EXTRACT TO READ>
···

Paolo Patrizi Street Photography

Featured Street Photographer: Paolo Patrizi, on the Streets of Ginza with a Toy Camera and Cosmopolitan Japanese Women

Paolo Patrizi Street Photography
Allure- Paolo Patrizi

Eric: For this week, I am honored to announce this street photography feature by Wayne Ford, an internationally renowned media neutral and art designer. His work has received international acclaim and has been featured in books, exhibitions, and magazines including D&AD, Type Directors Club, Art Directors Club, Society of Publications Designers, Print, Graphis and Creative Review. You can read more of his thoughts on the photography he is looking at on his website or follow him on Twitter.

Wayne: A self-taught photographer, Paolo Patrizi was born and raised in Italy, before moving to London in the mid-1980s where he began his professional career working as a
photographic assistant, and undertaking freelance commissions for various design groups, and numerous magazines. From the very earliest stages of his career, Patrizi has pursued and develop his own personal projects alongside these various commercial assignments, and it is these personally assigned projects that have become a signature of his oeuvre.

Paolo Patrizi Street Photography
Allure- Paolo Patrizi

To categorise Patriziʼs output is difficult, for he is what I would term a ʻcomplete photographer,ʼ a rarity, who is equally accomplished in the many genreʼs of photography,
but at the heart of his work, is the ability to create engaging and informative narratives, which have seen his stunning and insightful visual essays appear in such magazines as, Stern, Panorama, Corriere della Sera, GQ, Courrier Japon, Geo, XL Semanal, Handelsblatt, European Photography, The Observer Magazine, and Vanity Fair.

Paolo Patrizi Street Photography
Allure- Paolo Patrizi

With his relocation to Tokyo in 2005, Patrizi has primarily focused on Asian issues (although not exclusively so), often immersing himself in his subject matter for months at a time, such as his recent essays on Cambodia, and Vietnam, where he has explored the underlying themes and ʻcontradictions between traditions and modernity and cultural disconnections produced from rapid economic growth,ʼ that is evident across the region, and is a common theme evident in much of his work from the region.

Paolo Patrizi Street Photography
Allure- Paolo Patrizi

But alongside these extensive, and in-depth bodies of work, and the numerous extended trips over several years, he also produces smaller, more intimate bodies of work closer to home, on the streets of the Japanese capital, and elsewhere, such as his ʻStarlingʼ series, a very graphical, almost abstract series produced on a brief visit to his native Rome, which garnered him with a World Press Award in 2009, one of many such international awards that have come his way.

···

SUPPLIED ENTRIES>

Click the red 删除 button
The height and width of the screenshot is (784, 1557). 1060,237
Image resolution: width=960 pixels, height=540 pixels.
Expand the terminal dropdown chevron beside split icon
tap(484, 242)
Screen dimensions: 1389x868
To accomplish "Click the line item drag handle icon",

···

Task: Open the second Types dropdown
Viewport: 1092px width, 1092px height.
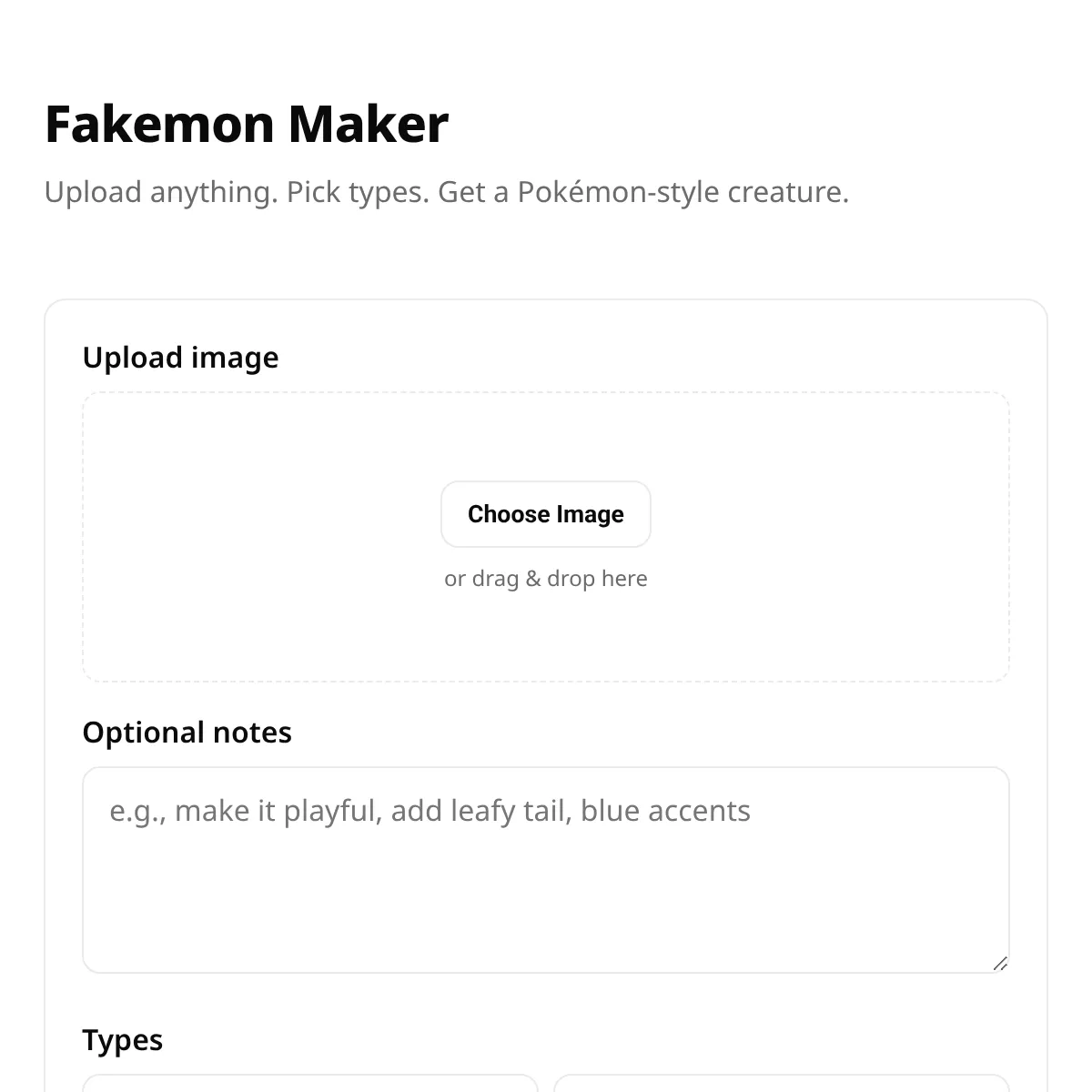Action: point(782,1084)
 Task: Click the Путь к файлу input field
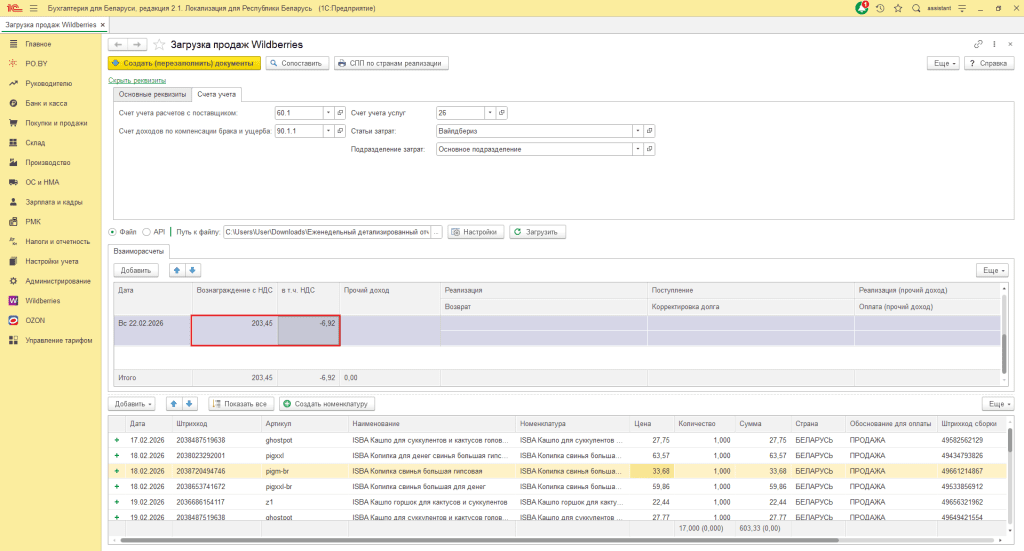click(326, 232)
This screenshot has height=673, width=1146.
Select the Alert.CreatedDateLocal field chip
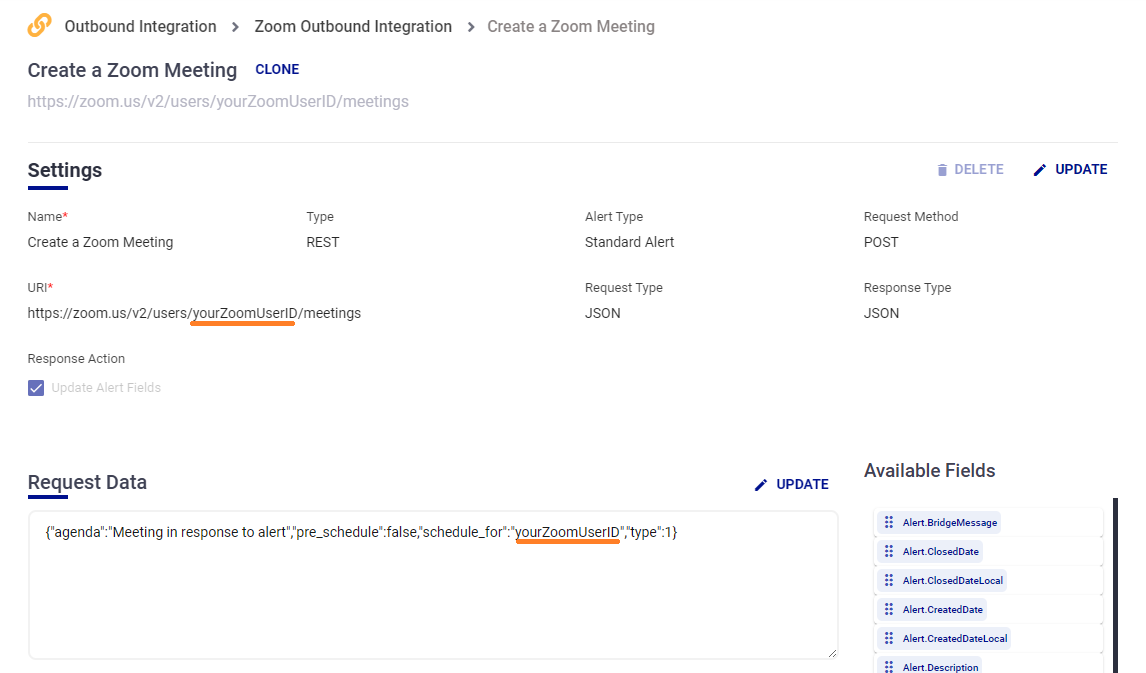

···

In the feature on Paolo Patrizi's street photography, where did he produce his "Starling" series?

In Rome, his native city, during a brief visit.